Resten champignonteelt mogelijk geschikt voor waterzuivering
Een overblijfsel van de champignonteelt kan mogelijk worden ingezet om water te zuiveren van schadelijke stoffen, verwachten Utrechtse onderzoekers. Het gaat om het mengsel van schimmeldraden en paardenmest (substraat) dat resteert nadat de champignons geoogst zijn.
„Het substraat verlaagt onder andere de concentraties van bestrijdingsmiddelen en medicijnen in vervuild water”, zeggen wetenschappers Brigit van Brenk, Han Wösten en collega’s in vakblad Applied Microbiology and Biotechnology en tevens op de site van de universiteit van Utrecht.
Champignons groeien op gecomposteerde, gesteriliseerde paardenmest. Daarin worden graankorrels met schimmel gestopt, waarop vervolgens een netwerk van schimmeldraden ontstaat. Daaruit komen dan de paddenstoelen, legt de universiteit uit. Uiteindelijk blijft het substraat over, dat volgens de universiteit met name naar Duitsland gaat om daar nog als mest dienst te doen.

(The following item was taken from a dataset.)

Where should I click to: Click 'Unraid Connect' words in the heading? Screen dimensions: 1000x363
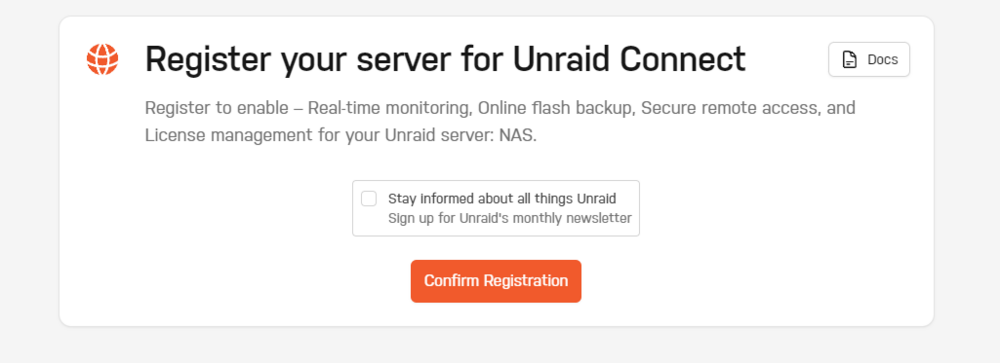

De onderzoekers probeerden het spul nu echter uit als waterzuiveraar. Ze deden onder meer het antimuggensmeersel DEET, cafeïne en het medicijn tegen epilepsie carbamazepine én substraat in het water. Na een aantal dagen bleek dat van de verschillende stoffen 10 tot zelfs 90 procent was verdwenen.
„Het is een vrij simpele, goedkope en duurzame manier om water te zuiveren. Maar er is nog wel een weg te gaan, hoor”, voorspelt Van Brenk.
„Van Brenk toonde met andere experimenten ook aan dat champignonsubstraat in staat is water te zuiveren van kleurstoffen en PFAS. Die resultaten zullen later dit jaar gepubliceerd worden”, aldus de universiteit.